Alors que je marche vers le parc, je passe devant une boulangerie et fixe les cookies. Bon..je viens de manger mais j'avoue qu'ils me font envie. Je repasserai par là plus tard ! Je finis par reprendre ma route soulevant le chiot qui n'est plus en capacité physique de marcher. Et oui..ça me rappelle mon ancien chien, au début aussi papa le portait pendant les balades. Car ils ne peuvent marcher qu'une dizaine de minutes, et à mesure de leurs évolutions le temps se rallonge avec néanmoins des pauses nécessaires.

Arriver face à l'orée de la forêt je descends le regard vers mes chaussures et râle. Bon..je devrais sûrement les laver au retour mais bon. J'avance donc en caressant doucement son pelage clair et nous finissions par nous engouffrer dans la forêt aussi proche des animaux que possible.

Après dix minutes de marche, je me trouve face à face à une biche solitaire. Je la fixe longuement sans bouger et elle fait de même en silence. Finalement après s'être analysé de longues minutes elle part lentement. Elle sait que je ne serais pas un danger pour elle, et je n'en serais pas un non plus. Je souris et continue ma route.

Une légère pensée s'insinue dans mon esprit sans que je ne le veuille vraiment.

" Elle aussi est seule, alors pourquoi t'attaquer ? C'est inutile. Vous êtes toutes les deux seules et .. abandonné. À moins que ce ne soit par choix "

Je secoue la tête et terminé mon chemin pour arriver vers un rebord, je sais d'avance que si je m'y appuie j'aurais une vie sur la ville d'en face. C'est ce que je faisais avec lui lorsqu'il venait avec moi. Mais aujourd'hui je ne le fais pas, non, je ne m'y appuie plus depuis quelques années maintenant.

A la place je pose Smoothie qui part découvrir l'endroit et je m'assied sur le rebord laissant mes jambes pendre et effleurer l'eau. Je reste là de longues minutes à fixer le vide. Je me demande..je me demande ce qu'il aurait fait s' il était là. Mais une de mes pensées les plus équivoque du moment est, que se serait-il passé s' il était là ? Serait-ce dans cette même position ? Tout serait peut être différent. Ils seraient peut-être en vie. Peut être.

-Hey Yuma ! Viens on va nager !
Y : Mais on ne va pas nager alors que nous sommes au mois de Mars ! L'eau doit-elle être gelée ?
- Depuis quand t'importe tu de ce genre de chose ?
J'hausse les épaules, et à travers ses mèches brunes il me fixe défiant.
-Viens.
Y : Tu es agaçant.
-Oh non..je suis bien le seul à ne pas t'agacer.
Il sourit fier de lui et je secoue la tête, le pire c'est qu'il a raison.

Ce jour-là nous avons finalement nagé, il gagnait toujours nos joutes verbales.
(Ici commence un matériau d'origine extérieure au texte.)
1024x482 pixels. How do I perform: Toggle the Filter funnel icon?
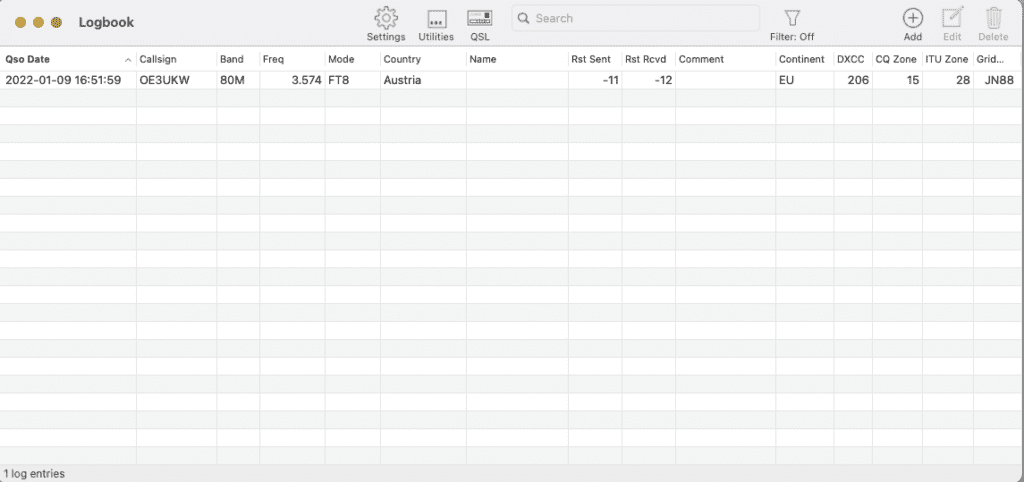792,18
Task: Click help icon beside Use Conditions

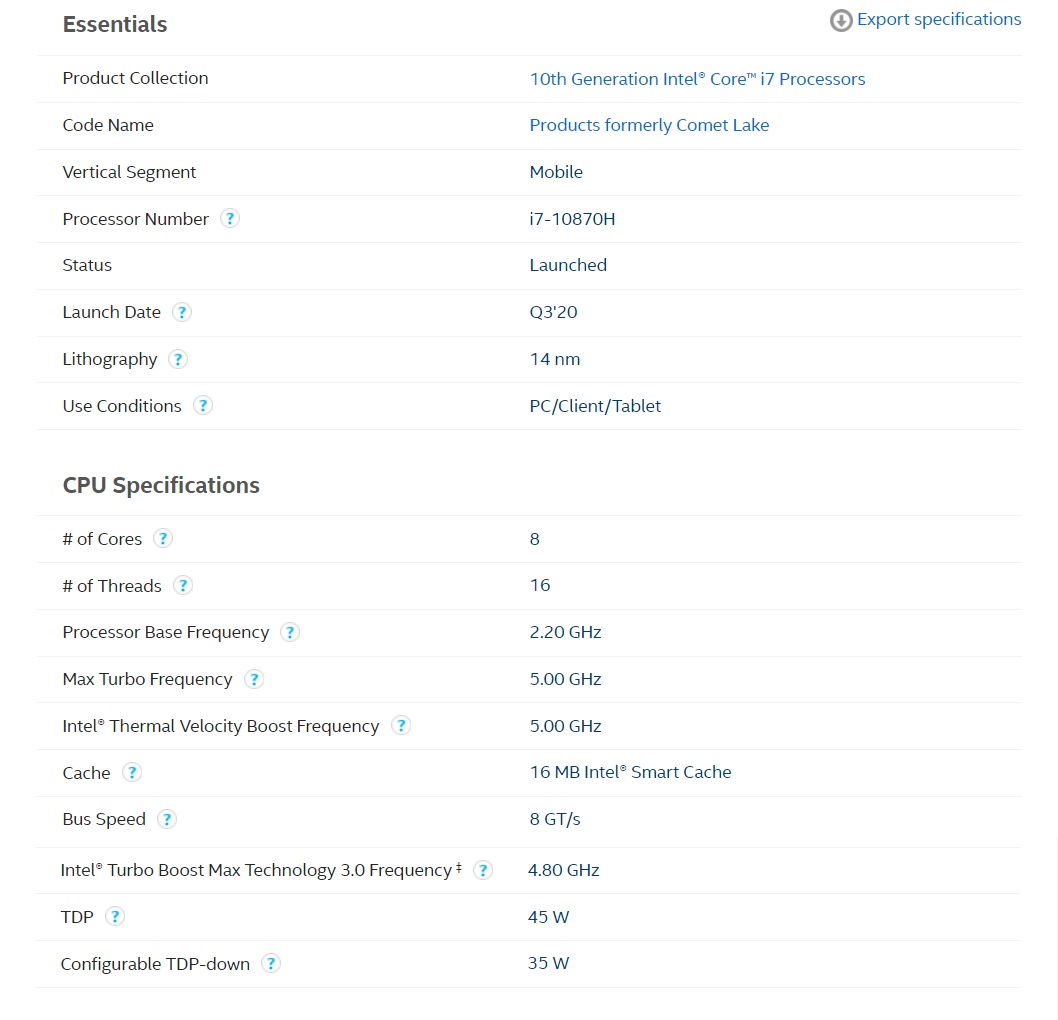Action: (x=203, y=406)
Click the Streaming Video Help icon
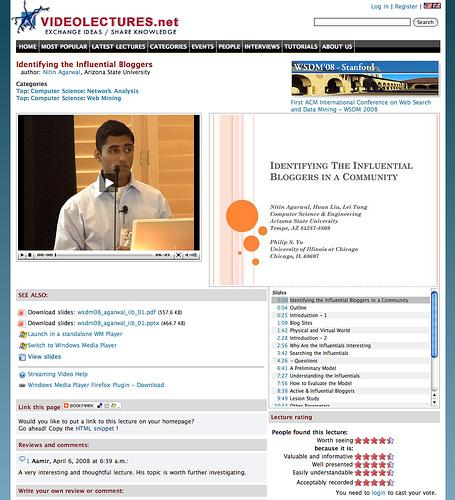 coord(22,375)
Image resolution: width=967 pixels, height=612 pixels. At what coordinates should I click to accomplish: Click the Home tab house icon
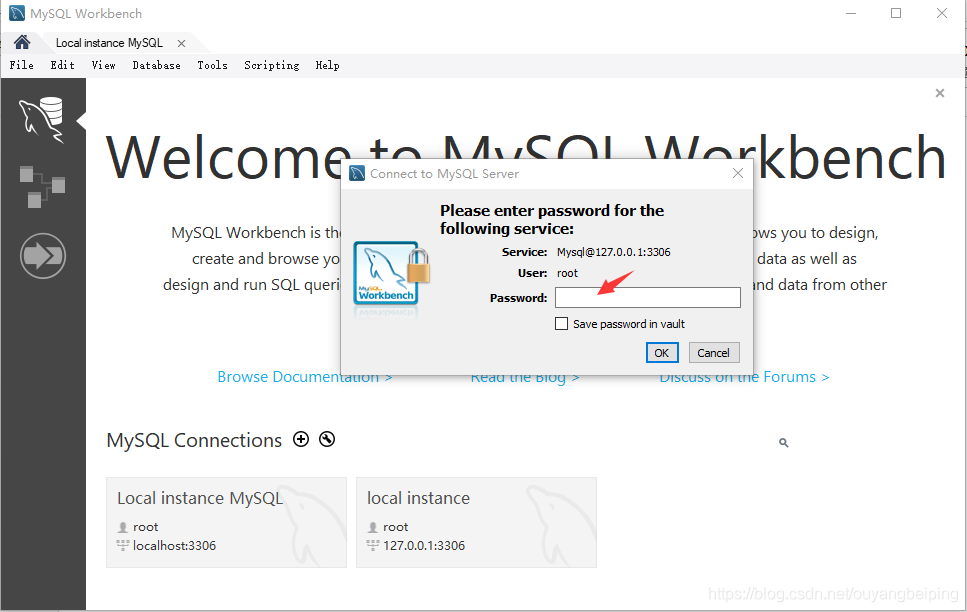click(20, 42)
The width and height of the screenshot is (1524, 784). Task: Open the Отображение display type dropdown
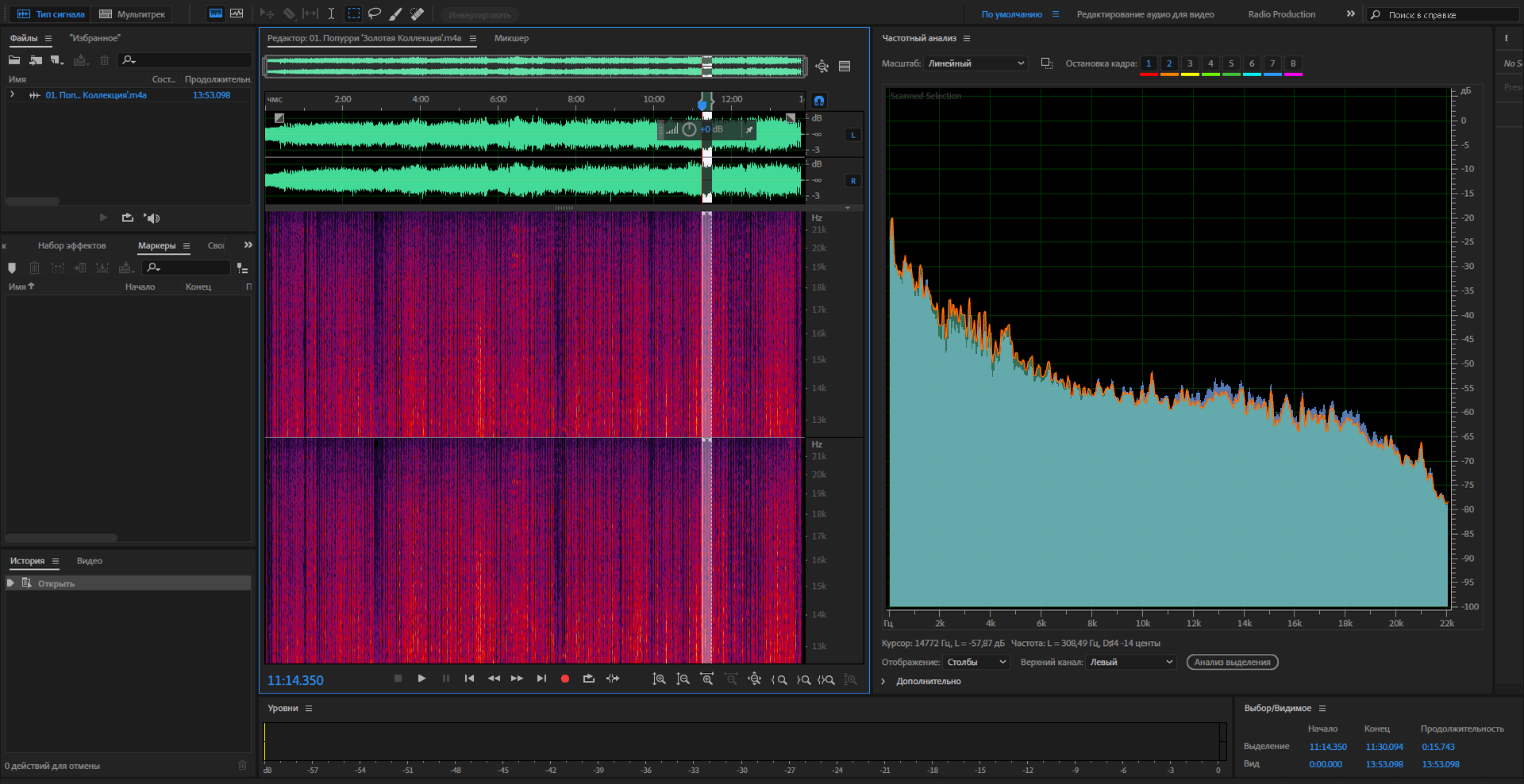pyautogui.click(x=976, y=662)
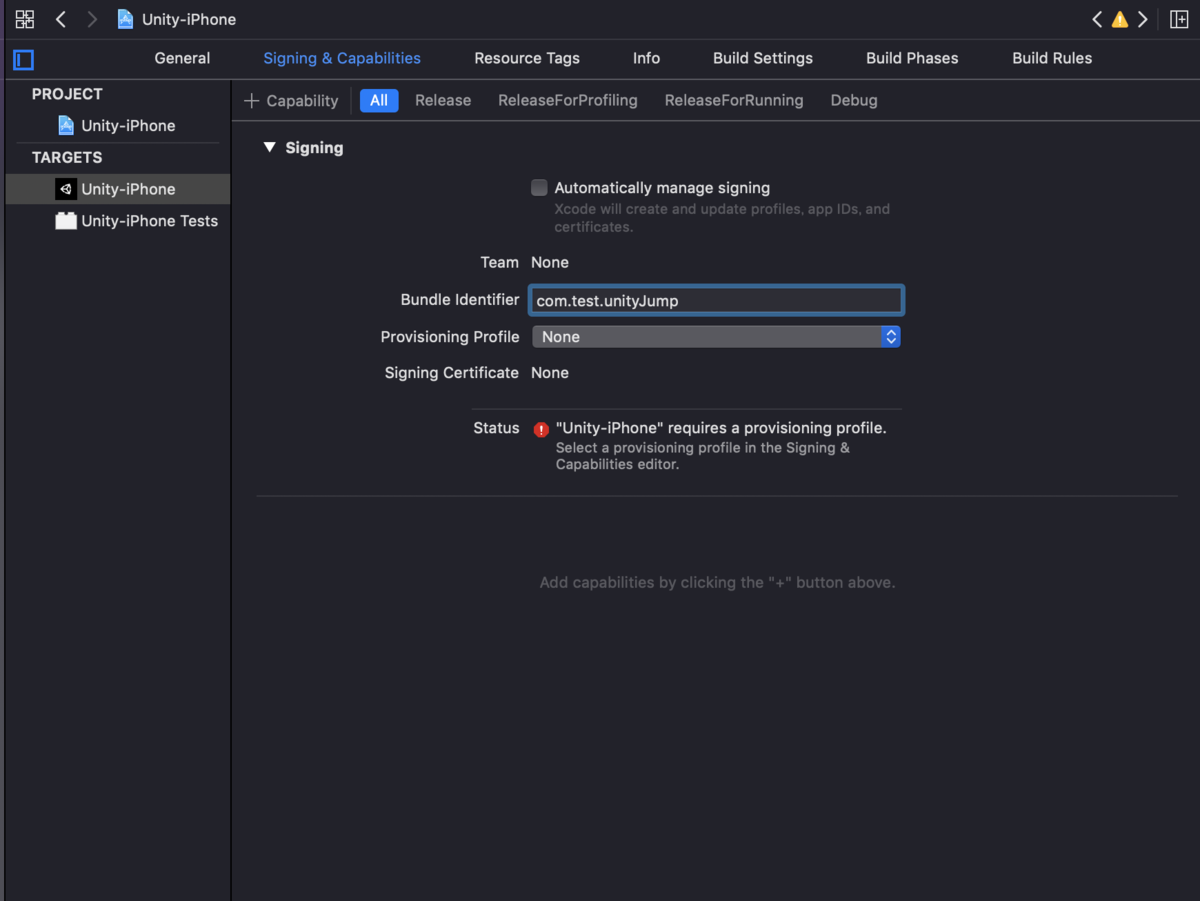
Task: Click the + Capability button
Action: pyautogui.click(x=290, y=100)
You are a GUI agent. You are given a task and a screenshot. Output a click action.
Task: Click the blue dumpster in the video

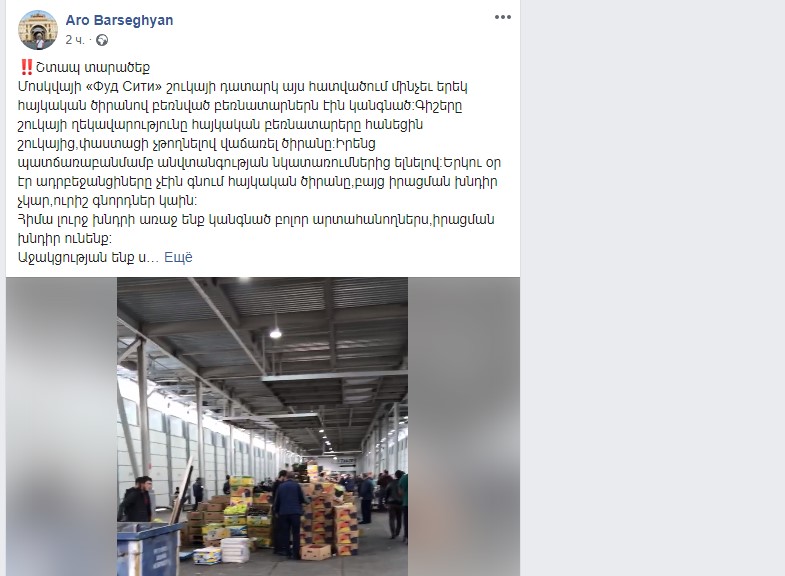[x=149, y=549]
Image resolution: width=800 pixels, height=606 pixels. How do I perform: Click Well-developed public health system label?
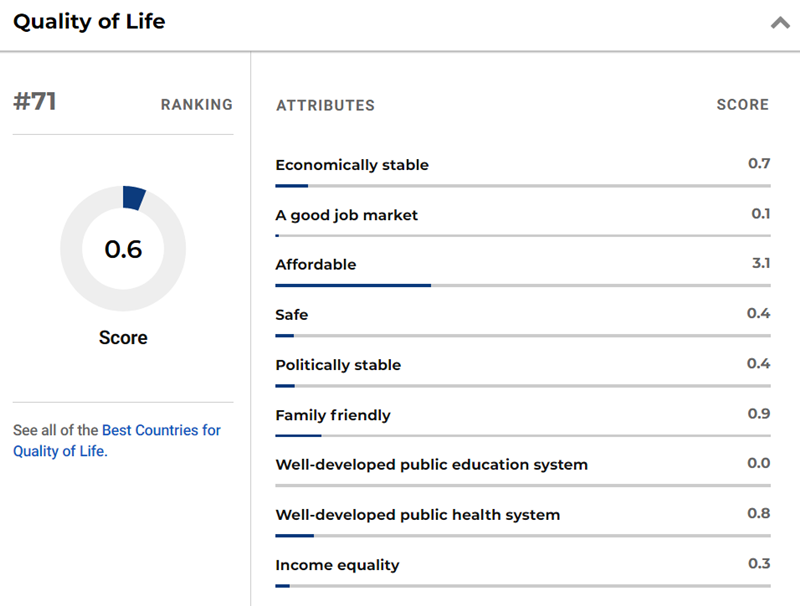pos(417,515)
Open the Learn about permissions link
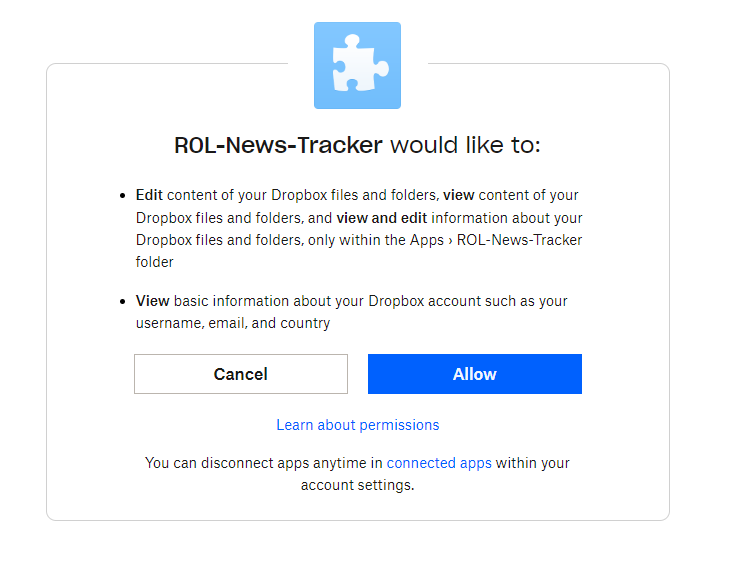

Je le laisse toujours gagner même quand j'avais la possibilité de le faire perdre ? Pourquoi..? Car c'est lui, simplement et irrévocablement.

J'abaisse ma main vers l'eau et ..oui, elle est froide. Je joue un instant a juste effleurer l'eau du bout de mes doigts avant de me relever. Là, je plonge mon regard vert dans les lumières de la ville face à moi. Un jour je traverserais cette eau, je la traverserais et je ne reviendrais plus jamais en arrière. Mais pour l'instant..il me reste encore des choses à régler de ce côté de la rive.

Alors que mon chiot s'approche de moi réclamant de l'attention, je sens mes épaules s'abaisser. Aujourd'hui personne ne me forcera à nager dans cette eau froide. Non, car il n'est plus là. Je sens mon corps se crisper et mon regard se faire bien plus orageux. Le chiot à mes côtés grogne légèrement face à ma rage évidente. Comme semblant la ressentir, la comprendre et l'aider lui aussi.

Il n'est plus là, et je n'ai même pas pu lui dire au revoir.